Demand Recovery Slow Paced

The author is an analyst of NH Investment & Securities. He can be reached at ys.jung@nhqv.com. -- Ed.

 

While capacity expansion plans have been trimmed down on both an oil price plunge and the hampering of global economic activities (amid Covid-19), demand for major products appears relatively solid, a factor which should induce a widening in product spreads. But, with demand recovery to be slow paced, refinery industry profitability is to continue weakening for now.
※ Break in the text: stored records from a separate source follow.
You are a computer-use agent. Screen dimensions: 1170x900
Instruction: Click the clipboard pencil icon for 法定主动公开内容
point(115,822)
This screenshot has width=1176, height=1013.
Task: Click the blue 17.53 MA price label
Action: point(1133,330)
[Petrochemical] Supply to shrink in 2H20 on effects of decreased production costs in 1H20

Looking at the 1H20 petrochemical industry landscape, we believe that completion date schedulings are now being pushed back for most the planned ethylene and propylene capacity expansion projects in China. As of end-2019, the amount of planned new ethylene capacity was expected (based on total capacity of added facilities) to reach 5.9mn tons, but the forecast figure has now shrunk (by 47.2%) to 3.1mn tons. In addition to the low credence being given to current timing schedules for some Chinese capacity addition projects, the hampering of economic activities (amid Covid-19) is further boosting the chances of additional project delays being announced in 2H20.

Turning to North America, plans to construct new gas crackers have now mostly ceased, and the majority of the currently underway new gas cracker projects are being delayed. In 2H20, the North American chemical industry is expected to be under pressure of higher production costs as the supply of shale gas/oil is to decrease. Should the oil price (WTI) remain under the US$40 mark in 2H20, there will be in play the unprecedented possibility of ethylene production cost at ECC players exceeding that at NCC players.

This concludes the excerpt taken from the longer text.